◆ **Description of the task**: In the entries below, find the lines with the word "axis" and copy them.

○ ○ ○

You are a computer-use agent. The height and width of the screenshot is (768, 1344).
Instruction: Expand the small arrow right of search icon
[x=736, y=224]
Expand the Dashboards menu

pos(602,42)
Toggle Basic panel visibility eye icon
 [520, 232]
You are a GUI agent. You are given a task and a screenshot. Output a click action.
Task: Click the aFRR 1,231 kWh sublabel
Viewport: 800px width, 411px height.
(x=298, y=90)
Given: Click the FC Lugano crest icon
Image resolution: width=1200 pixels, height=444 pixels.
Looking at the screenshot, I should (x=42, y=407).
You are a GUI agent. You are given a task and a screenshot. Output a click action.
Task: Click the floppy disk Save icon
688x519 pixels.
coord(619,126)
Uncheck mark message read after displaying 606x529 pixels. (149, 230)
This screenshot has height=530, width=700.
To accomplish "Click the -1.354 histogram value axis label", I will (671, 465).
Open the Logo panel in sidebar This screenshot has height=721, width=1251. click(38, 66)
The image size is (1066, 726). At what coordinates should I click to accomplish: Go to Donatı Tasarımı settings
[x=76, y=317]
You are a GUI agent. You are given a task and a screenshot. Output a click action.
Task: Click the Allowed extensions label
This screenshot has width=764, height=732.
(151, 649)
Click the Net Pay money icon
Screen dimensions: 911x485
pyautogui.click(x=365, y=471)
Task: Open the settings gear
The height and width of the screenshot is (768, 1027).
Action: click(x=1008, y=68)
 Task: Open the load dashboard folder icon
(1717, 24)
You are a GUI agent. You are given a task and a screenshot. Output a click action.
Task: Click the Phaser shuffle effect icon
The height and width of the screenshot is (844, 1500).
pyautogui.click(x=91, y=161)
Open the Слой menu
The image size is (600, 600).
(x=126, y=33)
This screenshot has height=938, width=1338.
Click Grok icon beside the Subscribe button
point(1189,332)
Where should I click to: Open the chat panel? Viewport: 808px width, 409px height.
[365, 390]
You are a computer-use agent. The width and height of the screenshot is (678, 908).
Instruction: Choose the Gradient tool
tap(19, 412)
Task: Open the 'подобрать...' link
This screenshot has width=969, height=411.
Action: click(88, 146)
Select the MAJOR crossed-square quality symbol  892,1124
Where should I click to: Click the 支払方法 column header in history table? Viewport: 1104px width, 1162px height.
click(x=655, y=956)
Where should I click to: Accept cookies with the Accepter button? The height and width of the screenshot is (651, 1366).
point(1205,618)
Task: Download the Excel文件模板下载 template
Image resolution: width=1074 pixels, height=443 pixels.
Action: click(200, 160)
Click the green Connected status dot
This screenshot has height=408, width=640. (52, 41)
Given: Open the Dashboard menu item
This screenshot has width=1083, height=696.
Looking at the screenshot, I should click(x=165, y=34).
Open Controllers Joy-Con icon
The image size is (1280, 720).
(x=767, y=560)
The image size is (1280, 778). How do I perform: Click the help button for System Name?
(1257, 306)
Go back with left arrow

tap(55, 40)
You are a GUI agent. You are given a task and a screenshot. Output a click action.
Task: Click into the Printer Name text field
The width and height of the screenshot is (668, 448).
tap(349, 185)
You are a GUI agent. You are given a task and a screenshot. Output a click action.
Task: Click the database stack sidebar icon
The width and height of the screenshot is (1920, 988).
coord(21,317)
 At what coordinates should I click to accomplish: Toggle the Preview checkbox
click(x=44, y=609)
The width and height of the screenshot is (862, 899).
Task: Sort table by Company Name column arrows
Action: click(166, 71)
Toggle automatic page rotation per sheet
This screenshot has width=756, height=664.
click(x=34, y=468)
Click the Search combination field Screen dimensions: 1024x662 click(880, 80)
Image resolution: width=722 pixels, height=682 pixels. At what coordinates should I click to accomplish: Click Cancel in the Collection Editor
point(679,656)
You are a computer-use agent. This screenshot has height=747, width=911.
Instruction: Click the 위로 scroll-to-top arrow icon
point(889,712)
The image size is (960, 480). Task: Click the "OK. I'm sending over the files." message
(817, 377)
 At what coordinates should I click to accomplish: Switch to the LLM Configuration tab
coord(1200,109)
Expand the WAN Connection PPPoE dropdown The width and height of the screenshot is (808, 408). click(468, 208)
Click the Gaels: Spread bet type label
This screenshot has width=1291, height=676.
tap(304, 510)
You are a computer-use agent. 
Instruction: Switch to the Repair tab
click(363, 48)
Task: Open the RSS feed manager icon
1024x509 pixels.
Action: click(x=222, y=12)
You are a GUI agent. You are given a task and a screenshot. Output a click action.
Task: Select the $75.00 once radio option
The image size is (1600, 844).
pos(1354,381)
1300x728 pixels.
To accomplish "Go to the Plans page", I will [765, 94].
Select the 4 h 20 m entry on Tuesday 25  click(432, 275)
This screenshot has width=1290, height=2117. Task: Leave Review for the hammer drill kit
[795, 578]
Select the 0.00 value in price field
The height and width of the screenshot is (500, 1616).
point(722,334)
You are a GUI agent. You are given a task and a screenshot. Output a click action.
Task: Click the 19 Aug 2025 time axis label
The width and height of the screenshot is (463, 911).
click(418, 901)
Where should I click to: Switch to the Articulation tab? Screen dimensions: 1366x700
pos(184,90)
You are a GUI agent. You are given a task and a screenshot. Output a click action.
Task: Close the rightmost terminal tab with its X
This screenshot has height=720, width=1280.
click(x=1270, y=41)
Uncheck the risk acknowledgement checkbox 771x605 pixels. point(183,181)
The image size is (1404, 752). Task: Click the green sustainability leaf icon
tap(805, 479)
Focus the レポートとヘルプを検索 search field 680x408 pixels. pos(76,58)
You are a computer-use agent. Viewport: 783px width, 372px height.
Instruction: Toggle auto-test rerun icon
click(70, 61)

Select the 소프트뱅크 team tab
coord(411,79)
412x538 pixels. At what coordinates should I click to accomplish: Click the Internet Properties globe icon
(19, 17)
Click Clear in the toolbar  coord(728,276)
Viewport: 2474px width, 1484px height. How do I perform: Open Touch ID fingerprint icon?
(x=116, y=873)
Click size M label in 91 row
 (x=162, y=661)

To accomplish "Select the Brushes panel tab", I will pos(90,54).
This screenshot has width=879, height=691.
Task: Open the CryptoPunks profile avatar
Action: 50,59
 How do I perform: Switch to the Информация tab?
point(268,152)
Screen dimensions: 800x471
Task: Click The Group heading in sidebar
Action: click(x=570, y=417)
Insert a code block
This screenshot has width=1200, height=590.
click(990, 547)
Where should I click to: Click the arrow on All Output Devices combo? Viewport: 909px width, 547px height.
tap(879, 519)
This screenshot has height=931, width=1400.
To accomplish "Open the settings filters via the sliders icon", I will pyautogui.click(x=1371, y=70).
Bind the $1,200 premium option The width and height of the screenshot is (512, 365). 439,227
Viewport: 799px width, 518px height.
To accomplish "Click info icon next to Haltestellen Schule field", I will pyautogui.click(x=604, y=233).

○ ○ ○

◆ **Written answer**:
To accomplish "Click the -1.354 histogram value axis label", I will (671, 465).
Task: Click the 19 Aug 2025 time axis label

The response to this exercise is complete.